_ABOUT THIS EXERCISE_
Only certain lines below are wanted: those starting at the line containing "Image resolution: width=600" and ending at the line containing "Task: Click the person silhouette icon", both included, each retyped exactly.
--- PROVIDED ENTRIES ---
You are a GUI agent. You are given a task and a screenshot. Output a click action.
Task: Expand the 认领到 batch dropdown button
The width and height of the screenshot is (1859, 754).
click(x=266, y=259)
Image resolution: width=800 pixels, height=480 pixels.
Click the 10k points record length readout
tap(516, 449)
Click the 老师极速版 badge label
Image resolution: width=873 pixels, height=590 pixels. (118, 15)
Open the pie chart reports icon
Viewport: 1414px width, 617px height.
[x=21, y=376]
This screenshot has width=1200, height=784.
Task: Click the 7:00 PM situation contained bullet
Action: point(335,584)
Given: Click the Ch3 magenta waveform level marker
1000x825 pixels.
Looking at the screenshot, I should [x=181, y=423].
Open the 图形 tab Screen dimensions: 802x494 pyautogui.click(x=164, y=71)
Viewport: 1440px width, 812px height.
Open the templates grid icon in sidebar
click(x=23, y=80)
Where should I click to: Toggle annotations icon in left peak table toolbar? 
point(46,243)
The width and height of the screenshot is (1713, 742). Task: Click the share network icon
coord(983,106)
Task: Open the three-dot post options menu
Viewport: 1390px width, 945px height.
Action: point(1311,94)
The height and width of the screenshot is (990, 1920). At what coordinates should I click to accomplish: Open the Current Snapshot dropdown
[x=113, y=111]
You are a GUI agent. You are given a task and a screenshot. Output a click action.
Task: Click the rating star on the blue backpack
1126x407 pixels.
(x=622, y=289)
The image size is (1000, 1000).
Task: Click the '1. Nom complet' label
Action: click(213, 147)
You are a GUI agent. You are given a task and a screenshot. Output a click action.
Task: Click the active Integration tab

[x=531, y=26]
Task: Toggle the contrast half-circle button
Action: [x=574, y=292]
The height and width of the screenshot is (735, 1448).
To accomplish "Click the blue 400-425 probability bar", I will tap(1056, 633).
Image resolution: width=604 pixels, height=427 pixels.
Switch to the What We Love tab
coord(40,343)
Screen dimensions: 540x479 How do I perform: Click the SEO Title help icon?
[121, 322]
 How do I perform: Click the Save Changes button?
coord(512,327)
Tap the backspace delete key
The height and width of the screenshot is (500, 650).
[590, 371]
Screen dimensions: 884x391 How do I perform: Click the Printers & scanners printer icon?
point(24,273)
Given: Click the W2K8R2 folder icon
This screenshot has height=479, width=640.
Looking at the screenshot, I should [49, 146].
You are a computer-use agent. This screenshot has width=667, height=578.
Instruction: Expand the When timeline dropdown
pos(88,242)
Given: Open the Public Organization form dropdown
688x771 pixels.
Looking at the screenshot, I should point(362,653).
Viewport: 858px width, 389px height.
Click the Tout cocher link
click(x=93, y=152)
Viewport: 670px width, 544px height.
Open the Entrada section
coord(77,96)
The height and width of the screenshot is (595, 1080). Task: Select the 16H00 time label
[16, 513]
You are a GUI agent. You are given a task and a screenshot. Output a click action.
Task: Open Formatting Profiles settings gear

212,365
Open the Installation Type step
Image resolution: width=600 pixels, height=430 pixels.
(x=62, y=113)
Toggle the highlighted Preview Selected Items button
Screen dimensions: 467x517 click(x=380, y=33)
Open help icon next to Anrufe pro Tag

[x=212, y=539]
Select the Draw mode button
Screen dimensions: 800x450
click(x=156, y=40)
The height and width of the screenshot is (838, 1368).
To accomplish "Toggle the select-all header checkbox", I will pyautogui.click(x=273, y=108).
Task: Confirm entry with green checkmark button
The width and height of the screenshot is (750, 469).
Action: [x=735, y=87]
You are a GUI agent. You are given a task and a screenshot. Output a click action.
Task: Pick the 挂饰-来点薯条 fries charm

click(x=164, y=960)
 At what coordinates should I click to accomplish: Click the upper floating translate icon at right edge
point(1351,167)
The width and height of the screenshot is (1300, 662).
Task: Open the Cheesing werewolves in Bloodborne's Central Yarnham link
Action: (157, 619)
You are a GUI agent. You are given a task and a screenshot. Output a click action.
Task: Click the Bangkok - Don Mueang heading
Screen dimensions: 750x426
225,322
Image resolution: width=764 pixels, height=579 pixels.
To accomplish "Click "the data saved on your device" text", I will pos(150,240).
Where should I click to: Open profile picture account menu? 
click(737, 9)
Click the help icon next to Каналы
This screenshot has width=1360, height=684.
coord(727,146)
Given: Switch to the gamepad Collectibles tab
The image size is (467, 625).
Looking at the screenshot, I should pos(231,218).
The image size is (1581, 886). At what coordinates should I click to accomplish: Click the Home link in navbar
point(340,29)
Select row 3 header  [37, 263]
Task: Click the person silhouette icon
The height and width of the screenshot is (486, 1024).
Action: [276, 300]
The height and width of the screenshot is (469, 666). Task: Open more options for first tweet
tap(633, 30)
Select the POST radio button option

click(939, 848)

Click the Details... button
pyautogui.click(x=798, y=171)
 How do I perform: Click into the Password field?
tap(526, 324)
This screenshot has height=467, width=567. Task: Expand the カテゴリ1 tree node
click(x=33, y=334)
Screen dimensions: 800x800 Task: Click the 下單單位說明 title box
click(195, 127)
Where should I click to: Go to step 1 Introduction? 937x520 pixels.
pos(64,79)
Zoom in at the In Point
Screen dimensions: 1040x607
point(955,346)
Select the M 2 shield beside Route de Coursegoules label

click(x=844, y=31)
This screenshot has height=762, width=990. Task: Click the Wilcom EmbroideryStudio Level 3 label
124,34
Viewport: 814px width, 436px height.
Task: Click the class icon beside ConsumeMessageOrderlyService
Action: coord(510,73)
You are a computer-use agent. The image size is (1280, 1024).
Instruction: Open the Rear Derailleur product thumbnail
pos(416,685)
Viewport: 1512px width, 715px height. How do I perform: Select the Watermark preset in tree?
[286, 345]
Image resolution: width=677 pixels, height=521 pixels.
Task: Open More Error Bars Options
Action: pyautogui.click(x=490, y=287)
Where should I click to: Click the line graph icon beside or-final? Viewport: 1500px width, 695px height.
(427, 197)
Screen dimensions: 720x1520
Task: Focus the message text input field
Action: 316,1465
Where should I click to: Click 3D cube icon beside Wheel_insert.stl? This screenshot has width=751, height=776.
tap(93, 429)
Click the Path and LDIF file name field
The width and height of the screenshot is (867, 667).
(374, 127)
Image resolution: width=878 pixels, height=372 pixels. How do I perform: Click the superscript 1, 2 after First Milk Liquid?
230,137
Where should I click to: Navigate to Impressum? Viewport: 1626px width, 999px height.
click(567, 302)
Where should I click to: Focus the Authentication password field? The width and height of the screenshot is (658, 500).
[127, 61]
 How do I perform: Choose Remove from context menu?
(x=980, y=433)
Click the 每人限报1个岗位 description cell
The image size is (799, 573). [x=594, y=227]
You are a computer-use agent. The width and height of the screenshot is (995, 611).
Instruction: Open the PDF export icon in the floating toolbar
---
_ANSWER TO THE PROBLEM_
Image resolution: width=600 pixels, height=430 pixels.
(x=62, y=113)
Toggle the highlighted Preview Selected Items button
Screen dimensions: 467x517 click(x=380, y=33)
Open help icon next to Anrufe pro Tag

[x=212, y=539]
Select the Draw mode button
Screen dimensions: 800x450
click(x=156, y=40)
The height and width of the screenshot is (838, 1368).
To accomplish "Toggle the select-all header checkbox", I will pyautogui.click(x=273, y=108).
Task: Confirm entry with green checkmark button
The width and height of the screenshot is (750, 469).
Action: [x=735, y=87]
You are a GUI agent. You are given a task and a screenshot. Output a click action.
Task: Pick the 挂饰-来点薯条 fries charm

click(x=164, y=960)
 At what coordinates should I click to accomplish: Click the upper floating translate icon at right edge
point(1351,167)
The width and height of the screenshot is (1300, 662).
Task: Open the Cheesing werewolves in Bloodborne's Central Yarnham link
Action: (157, 619)
You are a GUI agent. You are given a task and a screenshot. Output a click action.
Task: Click the Bangkok - Don Mueang heading
Screen dimensions: 750x426
225,322
Image resolution: width=764 pixels, height=579 pixels.
To accomplish "Click "the data saved on your device" text", I will pos(150,240).
Where should I click to: Open profile picture account menu? 
click(737, 9)
Click the help icon next to Каналы
This screenshot has width=1360, height=684.
coord(727,146)
Given: Switch to the gamepad Collectibles tab
The image size is (467, 625).
Looking at the screenshot, I should pos(231,218).
The image size is (1581, 886). At what coordinates should I click to accomplish: Click the Home link in navbar
point(340,29)
Select row 3 header  [37, 263]
Task: Click the person silhouette icon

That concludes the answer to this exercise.